The duo was in Lahore last month to showcase Dastan-e-Mantoiyat at the Alhamra Arts Complex. The intimate gathering hosted by the Faiz Foundation Trust gave insight into the theatrical task undertaken by the team. This was followed by a free of charge performance at the Lahore Press Club a few days after the show.
“Broadway still exists and their shows still run full houses,” Hussain said. “But that’s a different sort of theatre whose whole purpose is to dazzle you.” He was a corporate banker, but shunned his profession several years ago to entertain people with his talent.
“Theatre is a different kind of medium,” said Hussain. “The audience is limited, unlike cinema or television. It’s always a struggle to attract sponsors or investors because they fear that the reach is limited.” He also feels that theatre is interpreted in many ways. “Two people speaking to each other is theatre,” he said.
Hussain’s partner, Farooqui is a writer, performer and a director. He wrote and co-directed the 2010 Indian film Peepli Live. “I enjoy doing this; and the audience also seems to like it,” he said.
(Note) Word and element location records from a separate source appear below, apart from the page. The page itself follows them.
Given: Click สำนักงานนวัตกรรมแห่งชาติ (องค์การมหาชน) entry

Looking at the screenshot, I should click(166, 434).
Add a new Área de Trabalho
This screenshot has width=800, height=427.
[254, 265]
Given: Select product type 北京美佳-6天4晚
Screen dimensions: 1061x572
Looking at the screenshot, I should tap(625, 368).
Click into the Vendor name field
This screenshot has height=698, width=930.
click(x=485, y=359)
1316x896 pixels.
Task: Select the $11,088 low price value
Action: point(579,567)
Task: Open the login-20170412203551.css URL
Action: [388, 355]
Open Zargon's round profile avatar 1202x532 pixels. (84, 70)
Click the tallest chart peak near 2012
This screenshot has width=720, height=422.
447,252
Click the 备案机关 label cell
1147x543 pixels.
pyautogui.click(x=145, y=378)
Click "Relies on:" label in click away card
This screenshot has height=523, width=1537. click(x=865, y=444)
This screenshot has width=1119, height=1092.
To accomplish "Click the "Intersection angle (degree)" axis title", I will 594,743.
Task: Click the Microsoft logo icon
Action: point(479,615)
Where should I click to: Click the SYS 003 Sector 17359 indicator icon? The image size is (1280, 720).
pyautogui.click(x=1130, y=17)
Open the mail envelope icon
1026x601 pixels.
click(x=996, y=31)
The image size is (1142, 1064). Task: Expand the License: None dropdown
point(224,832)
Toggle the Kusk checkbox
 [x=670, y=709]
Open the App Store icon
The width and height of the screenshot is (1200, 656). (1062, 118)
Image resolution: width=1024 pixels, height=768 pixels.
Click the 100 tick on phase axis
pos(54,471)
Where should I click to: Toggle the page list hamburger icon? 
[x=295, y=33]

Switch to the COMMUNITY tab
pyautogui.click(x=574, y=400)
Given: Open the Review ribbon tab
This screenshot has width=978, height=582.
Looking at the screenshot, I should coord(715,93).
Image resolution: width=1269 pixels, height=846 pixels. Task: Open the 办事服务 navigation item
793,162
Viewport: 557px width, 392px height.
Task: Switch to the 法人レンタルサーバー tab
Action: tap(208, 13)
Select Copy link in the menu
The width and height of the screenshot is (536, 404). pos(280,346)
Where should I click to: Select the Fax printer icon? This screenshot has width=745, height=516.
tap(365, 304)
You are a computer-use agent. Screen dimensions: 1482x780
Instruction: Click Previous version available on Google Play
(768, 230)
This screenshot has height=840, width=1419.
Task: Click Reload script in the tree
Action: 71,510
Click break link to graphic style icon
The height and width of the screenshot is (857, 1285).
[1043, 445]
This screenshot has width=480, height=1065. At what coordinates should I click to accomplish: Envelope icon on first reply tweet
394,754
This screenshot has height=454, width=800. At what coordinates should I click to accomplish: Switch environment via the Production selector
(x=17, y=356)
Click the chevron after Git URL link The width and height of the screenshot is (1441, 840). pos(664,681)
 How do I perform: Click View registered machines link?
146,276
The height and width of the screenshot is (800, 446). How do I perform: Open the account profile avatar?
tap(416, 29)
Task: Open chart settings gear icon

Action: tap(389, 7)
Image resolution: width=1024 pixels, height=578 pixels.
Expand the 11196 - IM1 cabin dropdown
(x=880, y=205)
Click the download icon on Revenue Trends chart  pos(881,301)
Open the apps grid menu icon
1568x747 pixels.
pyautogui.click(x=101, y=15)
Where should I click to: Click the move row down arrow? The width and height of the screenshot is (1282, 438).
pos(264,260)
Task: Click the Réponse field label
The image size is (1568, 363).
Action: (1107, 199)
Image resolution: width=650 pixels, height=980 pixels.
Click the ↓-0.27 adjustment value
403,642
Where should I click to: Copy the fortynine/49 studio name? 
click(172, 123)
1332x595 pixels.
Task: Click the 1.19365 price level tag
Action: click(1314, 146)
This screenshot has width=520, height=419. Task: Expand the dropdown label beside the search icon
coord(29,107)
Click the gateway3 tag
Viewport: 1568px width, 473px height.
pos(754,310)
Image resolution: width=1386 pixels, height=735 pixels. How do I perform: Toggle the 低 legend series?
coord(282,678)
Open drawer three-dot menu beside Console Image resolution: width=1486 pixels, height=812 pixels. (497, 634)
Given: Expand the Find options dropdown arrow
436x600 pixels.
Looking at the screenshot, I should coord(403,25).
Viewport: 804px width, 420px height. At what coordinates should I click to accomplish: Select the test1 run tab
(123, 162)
“It’s cheap and self-reliant,” said Farooqui. “It’s a great form for an actor because you’re constantly speaking; you can’t ask for more as a performer.” Farooqui told The Express Tribune that the art of storytelling is more difficult than a solo performance. “We sit down on stage and stay there while only using our upper bodies, facial expressions and hands to captivate the audience,” said Farooqui with a smile. “It’s the most satisfying experience.”
The team of two made sure that this art blends into modern literature. They have narrated and adapted several stories, including Rabindaranith Tagore’s Home and the World, along with a dastan on Dr Binayak Sen’s incarceration and trial which was titled Dastan-e-Sedition. More recently, the duo adapted Manto in dastan form and titled it Dastan-e-Mantoiyat.
“Generally, Indian’s do feel that Manto is the greatest fiction writer of the 20th century,” said Farooqi. “The process is to learn from both traditions and modernise it with new content such as Manto.” He explained how Manto’s books in Hindi have sold in large numbers. He also said that a dastan performance on Manto’s work is interesting because he was a writer who writes like he is speaking.
Farooqi is clear that Faiz, Manto and several others are esteemed icons in India because of the shared culture that still exists. The content in the dastan is meant to be political and progressive.
“It’s deeply political because you’re reviving a platform that has been suppressed for different political reasons,” said Farooqui. “You’re performing in a language that is beleaguered and you’re using a theatre form that is against the grain of the tendency,” he explained.
Farooqui splits his time between Dastangoi and film-making. He gives two years to theatre and then one year for filmmaking. When asked whether he thinks someone like Faiz or Manto could be brought to the screen in the current film environment, Farooqui was not averse to the idea.
“A bio-film is an expensive project because you’re trying to capture a time period,” said Farooqui. “Hopefully, in five to 10 years, we will have an audience that is mature enough to deal with these films and also have enough funds to support these films.”
Farooqi also revealed his plans on creating a dastan on the Ali-Laila series, along with a couple of film projects he has lined up for near future.
Published in The Express Tribune, December 20th, 2012.